And the data shows that we don’t actually need ADX for this purpose.. we can get the same performance using obiquous 40 year old instructions.

Scenario Even aligned buffer Odd aligned buffer
Baseline 11.1 cycles 19.2 cycles
Specialized 11.1 cycles 19.2 cycles
Unaligned removed 11.1 cycles 11.1 cycles
Dead Code Removed 9.1 cycles 9.1 cycles
Using ADX 6.1 cycles 6.1 cycles
Two Streams 6.1 cycles 6.1 cycles

Back to the drawing board

Even with this 2 way interleaving, we’re not yet at a 2x improvement over Eric’s original code that is slated for the 5.17 kernel. So it’s time to go back to our virtual whiteboard that still has the original dependency chain diagram on it.

So far, we’ve focused on the first half of this dependency chain, and turning it into 2 streams of parallel adds. But there is also a second part! The second part does the add32_with_carry operation, which is a shr and two adc instructions that are each dependent on their previous instruction, so these are good for a 3 cycle cost.

In general, doing 64 bit math and folding the result into 32 bits at the end should be a win, but at a size of 40 bytes? If we were to downgrade to only 32 bit math, we can save those 3 cycles for the folding, but have to do 10 instead of 5 additions. A quick guess would be that those 5 extra additions – when done at 2 per cycle – would be a 2.5 cycle cost. So on the back of the napkin, there is a potential half cycle win by just doing all operations at 32 bit granularity.

In order to make this perform well, we’ll need to use 4 instead of 2 parallel streams of addition, which is practical once you have 10 items, With modern CPUs being able to do 4 additions per cycle, this finally reaching the full CPU capability.

The code will then look like this:

__wsum csum_partial40_32bit(const void *buff, int len, __wsum sum)
{
	__wsum temp32 = sum;

	asm("movl 0*4(%[src]), %%r9d	\n\t"
	    "movl 1*4(%[src]), %%r11d	\n\t"
	    "movl 2*4(%[src]), %%ecx	\n\t"
    
	    "addl 3*4(%[src]), %%r9d	\n\t"
	    "adcl 4*4(%[src]), %%r9d	\n\t"
	    "adcl          $0, %%r9d	\n\t"
    
	    "addl 5*4(%[src]), %%r11d	\n\t"
	    "adcl 6*4(%[src]), %%r11d	\n\t"
	    "adcl	   $0, %%r11d	\n\t"
    
	    "addl 7*4(%[src]), %%ecx	\n\t"
	    "adcl 8*4(%[src]), %%ecx	\n\t"
	    "adcl          $0, %%ecx	\n\t"
    
	    "addl 9*4(%[src]), %%edx	\n\t"
	    "adcl       %%r9d, %%edx	\n\t"    
	    "adcl      %%r11d, %%edx	\n\t"    
	    "adcl       %%ecx, %%edx	\n\t"    
	    "adcl          $0, %%edx	\n\t"	
	        : [res] "+d" (temp32)
		: [src] "r" (buff)

◆ **Exercise task 1**
Using the checksum article, answer these questions:
(a) How many cycles does the "Using ADX" scenario take for an odd aligned buffer?
(b) Which instructions make up the add32_with_carry operation?
(c) How many parallel streams of addition does the 32-bit version need?

◆ **Data lines**

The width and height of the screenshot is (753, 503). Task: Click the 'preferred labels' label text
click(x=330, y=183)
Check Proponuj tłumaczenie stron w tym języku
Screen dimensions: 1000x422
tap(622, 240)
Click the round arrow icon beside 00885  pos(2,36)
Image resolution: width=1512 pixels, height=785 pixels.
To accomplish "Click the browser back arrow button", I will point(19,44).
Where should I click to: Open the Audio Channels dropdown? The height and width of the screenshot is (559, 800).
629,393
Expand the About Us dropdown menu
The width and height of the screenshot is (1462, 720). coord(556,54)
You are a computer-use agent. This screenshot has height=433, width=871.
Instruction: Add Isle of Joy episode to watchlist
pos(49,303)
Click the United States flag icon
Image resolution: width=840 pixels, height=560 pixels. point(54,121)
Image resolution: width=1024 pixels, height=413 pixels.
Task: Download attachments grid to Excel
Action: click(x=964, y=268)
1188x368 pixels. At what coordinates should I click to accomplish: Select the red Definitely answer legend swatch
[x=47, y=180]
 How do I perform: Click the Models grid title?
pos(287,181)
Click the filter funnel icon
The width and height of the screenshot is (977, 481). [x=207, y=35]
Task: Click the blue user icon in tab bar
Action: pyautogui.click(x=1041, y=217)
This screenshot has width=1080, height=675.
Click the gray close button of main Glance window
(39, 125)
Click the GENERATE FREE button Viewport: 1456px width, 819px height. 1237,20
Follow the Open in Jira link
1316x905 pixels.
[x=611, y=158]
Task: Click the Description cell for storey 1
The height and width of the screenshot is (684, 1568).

◆ **Exercise task 2**
In the listing, lay out only the lines starting at the one containing "You are a computer-use" and ending at the one containing "[x=47, y=180]" as a Markdown table with the columns Row and Line, leaving out blank lines.

◆ **Full solution 1**
(a) 6.1 cycles.
(b) A shr and two adc instructions.
(c) 4 parallel streams of addition.

◆ **Full solution 2**
| Row | Line |
|---|---|
| 1 | You are a computer-use agent. This screenshot has height=433, width=871. |
| 2 | Instruction: Add Isle of Joy episode to watchlist |
| 3 | pos(49,303) |
| 4 | Click the United States flag icon |
| 5 | Image resolution: width=840 pixels, height=560 pixels. point(54,121) |
| 6 | Image resolution: width=1024 pixels, height=413 pixels. |
| 7 | Task: Download attachments grid to Excel |
| 8 | Action: click(x=964, y=268) |
| 9 | 1188x368 pixels. At what coordinates should I click to accomplish: Select the red Definitely answer legend swatch |
| 10 | [x=47, y=180] |